** TASK BRIEF **
Go through the entries and count the lines with the string "computer" in them. Give only that number.

————

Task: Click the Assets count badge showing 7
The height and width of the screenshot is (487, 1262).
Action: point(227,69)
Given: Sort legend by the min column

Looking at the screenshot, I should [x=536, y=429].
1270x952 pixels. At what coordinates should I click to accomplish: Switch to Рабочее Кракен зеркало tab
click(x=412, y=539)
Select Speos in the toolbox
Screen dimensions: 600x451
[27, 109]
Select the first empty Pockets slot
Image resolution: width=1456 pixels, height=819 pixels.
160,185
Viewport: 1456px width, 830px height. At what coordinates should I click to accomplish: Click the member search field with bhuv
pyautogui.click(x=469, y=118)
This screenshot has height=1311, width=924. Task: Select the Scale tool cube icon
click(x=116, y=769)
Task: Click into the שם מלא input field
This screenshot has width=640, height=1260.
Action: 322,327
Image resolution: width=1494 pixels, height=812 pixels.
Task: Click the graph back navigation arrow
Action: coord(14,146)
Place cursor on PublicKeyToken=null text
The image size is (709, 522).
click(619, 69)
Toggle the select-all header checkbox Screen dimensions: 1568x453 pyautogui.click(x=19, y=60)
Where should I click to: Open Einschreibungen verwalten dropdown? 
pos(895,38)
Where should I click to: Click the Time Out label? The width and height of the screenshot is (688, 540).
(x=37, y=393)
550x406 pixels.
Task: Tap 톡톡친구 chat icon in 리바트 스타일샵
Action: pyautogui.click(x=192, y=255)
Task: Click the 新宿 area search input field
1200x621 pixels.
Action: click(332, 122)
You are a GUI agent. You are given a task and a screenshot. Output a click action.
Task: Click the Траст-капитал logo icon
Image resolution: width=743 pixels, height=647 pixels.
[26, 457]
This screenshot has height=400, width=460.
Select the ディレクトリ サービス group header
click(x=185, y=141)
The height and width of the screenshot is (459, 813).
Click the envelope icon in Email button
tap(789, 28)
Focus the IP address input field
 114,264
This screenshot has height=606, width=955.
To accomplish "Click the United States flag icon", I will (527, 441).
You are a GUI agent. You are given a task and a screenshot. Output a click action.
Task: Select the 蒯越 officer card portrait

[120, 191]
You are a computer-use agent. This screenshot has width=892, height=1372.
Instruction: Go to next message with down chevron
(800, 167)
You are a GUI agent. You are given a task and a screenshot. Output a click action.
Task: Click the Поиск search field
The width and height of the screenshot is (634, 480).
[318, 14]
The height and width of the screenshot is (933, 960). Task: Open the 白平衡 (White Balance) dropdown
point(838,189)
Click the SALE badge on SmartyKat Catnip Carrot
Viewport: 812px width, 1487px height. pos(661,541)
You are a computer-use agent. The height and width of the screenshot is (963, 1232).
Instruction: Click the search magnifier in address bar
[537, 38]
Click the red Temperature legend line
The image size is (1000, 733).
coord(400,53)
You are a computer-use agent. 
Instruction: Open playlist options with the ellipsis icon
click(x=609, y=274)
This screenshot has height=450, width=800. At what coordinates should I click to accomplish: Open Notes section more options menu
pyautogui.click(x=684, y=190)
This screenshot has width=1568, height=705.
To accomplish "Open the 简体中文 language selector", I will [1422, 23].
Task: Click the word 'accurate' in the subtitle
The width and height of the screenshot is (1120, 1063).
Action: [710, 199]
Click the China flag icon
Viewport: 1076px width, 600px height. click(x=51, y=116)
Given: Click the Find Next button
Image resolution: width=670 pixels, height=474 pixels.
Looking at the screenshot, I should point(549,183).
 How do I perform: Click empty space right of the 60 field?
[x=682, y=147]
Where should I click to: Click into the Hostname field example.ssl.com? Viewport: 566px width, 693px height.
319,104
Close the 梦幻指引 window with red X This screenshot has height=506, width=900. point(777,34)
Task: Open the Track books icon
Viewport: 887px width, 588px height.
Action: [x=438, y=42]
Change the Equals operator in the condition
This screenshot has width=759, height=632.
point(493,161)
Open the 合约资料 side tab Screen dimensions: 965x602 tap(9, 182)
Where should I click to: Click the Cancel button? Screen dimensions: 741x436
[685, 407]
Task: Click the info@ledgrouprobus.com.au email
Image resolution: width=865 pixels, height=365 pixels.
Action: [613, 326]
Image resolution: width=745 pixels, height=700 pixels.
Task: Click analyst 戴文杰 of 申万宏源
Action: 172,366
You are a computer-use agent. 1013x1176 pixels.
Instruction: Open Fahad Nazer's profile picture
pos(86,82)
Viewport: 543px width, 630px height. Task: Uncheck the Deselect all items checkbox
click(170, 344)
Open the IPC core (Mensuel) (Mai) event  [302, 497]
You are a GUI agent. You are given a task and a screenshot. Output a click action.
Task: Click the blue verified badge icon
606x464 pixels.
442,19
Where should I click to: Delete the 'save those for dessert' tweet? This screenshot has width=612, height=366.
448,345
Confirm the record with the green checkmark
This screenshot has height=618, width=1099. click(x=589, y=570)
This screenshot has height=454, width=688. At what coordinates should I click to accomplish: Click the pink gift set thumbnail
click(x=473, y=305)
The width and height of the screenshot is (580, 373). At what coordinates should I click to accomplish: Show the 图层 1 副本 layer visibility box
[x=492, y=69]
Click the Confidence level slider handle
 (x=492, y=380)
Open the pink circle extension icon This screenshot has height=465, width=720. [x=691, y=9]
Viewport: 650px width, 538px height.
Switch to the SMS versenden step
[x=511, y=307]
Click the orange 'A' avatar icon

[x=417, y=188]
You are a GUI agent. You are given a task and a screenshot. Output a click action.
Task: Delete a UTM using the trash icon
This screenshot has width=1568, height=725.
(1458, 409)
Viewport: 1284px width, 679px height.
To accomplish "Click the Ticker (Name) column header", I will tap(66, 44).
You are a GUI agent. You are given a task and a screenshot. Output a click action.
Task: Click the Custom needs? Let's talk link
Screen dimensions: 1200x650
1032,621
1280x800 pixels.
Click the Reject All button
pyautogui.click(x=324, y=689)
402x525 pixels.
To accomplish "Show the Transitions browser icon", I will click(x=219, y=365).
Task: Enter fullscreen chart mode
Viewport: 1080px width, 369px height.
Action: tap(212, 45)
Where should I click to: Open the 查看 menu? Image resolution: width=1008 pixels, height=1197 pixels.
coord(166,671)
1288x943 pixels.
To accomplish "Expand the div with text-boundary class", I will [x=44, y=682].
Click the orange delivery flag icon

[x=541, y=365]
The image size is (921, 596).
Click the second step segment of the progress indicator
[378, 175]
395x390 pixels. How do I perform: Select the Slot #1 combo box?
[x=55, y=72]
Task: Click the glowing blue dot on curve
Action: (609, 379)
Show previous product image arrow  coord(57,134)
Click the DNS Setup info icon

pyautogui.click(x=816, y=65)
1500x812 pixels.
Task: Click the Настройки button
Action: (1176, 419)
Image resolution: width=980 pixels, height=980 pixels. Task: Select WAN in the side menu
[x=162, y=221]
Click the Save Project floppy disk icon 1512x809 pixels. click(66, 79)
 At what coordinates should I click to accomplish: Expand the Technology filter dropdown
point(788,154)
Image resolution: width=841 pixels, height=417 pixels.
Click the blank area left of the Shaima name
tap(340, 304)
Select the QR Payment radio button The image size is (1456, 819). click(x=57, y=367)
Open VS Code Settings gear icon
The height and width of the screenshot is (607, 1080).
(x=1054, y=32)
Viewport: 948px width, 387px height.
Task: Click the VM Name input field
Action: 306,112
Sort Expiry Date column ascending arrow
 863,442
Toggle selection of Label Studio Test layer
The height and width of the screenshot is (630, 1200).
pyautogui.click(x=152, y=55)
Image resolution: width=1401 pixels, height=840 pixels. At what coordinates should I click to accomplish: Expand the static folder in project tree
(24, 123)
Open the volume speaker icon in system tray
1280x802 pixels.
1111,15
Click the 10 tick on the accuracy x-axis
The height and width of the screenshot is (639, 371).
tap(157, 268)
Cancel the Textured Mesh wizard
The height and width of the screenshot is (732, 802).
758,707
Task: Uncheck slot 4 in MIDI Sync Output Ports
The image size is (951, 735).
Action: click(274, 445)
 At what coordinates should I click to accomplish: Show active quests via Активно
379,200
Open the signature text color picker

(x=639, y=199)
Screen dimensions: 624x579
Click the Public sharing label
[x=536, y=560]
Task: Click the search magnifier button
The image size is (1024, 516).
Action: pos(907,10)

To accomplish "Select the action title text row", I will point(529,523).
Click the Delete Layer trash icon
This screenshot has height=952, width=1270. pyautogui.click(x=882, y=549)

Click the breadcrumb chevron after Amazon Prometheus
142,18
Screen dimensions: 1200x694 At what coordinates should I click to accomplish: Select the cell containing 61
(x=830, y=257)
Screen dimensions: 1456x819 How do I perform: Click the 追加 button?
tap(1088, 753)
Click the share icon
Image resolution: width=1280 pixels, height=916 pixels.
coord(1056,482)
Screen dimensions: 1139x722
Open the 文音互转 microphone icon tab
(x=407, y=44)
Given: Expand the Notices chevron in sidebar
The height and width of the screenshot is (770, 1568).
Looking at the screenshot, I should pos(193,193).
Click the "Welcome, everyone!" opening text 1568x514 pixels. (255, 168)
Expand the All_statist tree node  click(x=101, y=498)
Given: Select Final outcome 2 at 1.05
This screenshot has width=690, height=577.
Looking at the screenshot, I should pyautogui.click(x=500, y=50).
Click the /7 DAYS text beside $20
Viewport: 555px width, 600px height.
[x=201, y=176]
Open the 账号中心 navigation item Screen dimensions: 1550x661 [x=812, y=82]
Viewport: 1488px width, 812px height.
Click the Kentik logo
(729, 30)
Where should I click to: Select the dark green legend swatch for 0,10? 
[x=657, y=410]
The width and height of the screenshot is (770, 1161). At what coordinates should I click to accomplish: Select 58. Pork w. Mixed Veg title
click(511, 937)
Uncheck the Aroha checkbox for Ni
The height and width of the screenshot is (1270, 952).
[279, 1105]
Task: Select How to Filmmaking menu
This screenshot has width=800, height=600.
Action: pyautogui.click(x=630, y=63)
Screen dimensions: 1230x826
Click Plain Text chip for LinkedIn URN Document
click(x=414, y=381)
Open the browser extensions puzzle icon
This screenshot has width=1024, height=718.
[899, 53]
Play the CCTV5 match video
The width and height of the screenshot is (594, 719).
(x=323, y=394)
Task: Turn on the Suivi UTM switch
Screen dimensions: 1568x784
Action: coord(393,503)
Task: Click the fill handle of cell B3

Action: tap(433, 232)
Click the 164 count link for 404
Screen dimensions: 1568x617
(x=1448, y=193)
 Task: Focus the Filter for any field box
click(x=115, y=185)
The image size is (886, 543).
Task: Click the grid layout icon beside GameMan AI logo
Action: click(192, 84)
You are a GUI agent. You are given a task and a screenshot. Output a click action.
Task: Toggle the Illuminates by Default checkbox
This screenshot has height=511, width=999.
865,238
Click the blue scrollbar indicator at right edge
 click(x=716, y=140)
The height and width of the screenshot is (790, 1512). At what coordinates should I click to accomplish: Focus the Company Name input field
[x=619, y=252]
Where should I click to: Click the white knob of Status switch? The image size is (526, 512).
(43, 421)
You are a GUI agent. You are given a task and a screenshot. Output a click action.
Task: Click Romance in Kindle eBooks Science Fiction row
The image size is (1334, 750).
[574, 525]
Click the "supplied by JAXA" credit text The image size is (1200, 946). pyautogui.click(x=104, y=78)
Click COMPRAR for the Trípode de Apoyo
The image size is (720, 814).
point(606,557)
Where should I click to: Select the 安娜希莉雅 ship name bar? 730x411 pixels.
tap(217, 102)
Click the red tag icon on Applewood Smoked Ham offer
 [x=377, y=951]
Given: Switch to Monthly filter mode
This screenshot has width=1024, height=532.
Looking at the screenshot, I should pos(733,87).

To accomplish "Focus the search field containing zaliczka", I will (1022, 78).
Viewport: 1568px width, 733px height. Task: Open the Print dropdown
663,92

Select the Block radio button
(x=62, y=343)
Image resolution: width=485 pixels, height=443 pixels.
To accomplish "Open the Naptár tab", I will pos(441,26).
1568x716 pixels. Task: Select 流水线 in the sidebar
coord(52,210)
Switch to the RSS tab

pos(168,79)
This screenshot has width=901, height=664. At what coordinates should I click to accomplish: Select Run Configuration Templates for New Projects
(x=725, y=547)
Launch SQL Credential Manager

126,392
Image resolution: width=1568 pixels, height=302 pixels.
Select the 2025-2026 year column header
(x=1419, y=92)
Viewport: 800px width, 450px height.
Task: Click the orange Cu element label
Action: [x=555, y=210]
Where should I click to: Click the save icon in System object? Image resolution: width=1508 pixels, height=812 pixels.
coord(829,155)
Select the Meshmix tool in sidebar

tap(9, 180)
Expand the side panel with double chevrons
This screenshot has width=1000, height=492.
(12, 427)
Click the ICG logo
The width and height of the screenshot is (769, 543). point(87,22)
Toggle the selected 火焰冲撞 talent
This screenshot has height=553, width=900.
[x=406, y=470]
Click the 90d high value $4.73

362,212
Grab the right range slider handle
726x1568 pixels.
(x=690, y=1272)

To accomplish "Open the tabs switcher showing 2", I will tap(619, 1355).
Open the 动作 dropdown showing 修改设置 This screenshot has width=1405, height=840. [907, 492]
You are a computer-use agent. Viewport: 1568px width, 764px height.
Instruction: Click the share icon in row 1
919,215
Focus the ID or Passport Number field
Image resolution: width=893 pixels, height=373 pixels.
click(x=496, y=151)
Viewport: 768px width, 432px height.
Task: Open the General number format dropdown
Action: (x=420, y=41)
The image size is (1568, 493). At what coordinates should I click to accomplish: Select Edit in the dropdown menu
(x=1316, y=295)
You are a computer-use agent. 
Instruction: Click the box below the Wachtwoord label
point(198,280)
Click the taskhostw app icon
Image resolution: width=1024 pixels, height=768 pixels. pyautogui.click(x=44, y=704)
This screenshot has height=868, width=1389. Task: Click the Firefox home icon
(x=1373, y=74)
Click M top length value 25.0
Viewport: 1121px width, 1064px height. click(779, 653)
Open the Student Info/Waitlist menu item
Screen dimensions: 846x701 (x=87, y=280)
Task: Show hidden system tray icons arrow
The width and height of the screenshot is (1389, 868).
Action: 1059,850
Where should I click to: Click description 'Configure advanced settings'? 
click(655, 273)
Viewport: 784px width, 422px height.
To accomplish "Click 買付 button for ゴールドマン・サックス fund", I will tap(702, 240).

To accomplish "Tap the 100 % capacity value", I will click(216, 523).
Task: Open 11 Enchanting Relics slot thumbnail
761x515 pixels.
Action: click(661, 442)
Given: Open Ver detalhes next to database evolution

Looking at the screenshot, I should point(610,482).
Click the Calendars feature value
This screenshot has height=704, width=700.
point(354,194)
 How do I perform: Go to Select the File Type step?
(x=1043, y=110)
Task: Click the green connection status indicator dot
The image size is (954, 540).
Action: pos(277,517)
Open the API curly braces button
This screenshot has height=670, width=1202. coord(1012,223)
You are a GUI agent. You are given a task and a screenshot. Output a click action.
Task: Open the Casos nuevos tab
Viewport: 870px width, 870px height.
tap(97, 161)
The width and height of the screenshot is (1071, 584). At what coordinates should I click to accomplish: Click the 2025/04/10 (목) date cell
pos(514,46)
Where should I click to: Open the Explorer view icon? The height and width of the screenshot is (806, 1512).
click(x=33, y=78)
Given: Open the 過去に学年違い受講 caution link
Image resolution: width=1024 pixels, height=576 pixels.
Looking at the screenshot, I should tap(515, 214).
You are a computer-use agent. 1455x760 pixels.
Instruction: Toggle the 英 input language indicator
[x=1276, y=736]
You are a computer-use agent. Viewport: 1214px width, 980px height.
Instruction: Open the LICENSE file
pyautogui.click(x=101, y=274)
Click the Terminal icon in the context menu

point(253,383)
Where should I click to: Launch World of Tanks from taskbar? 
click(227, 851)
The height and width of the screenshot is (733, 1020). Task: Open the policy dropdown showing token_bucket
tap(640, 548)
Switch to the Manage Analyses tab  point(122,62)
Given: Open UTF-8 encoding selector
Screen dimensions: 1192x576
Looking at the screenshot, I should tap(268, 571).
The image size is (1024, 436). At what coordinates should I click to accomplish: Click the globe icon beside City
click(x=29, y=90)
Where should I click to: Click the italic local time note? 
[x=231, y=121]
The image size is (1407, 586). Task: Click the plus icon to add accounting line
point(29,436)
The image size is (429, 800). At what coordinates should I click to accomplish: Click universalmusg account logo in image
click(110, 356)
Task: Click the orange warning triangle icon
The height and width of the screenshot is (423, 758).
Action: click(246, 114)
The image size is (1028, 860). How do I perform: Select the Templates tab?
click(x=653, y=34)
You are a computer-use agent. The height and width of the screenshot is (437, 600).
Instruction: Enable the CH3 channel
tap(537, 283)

————

** SOLUTION TO THE PROBLEM **
9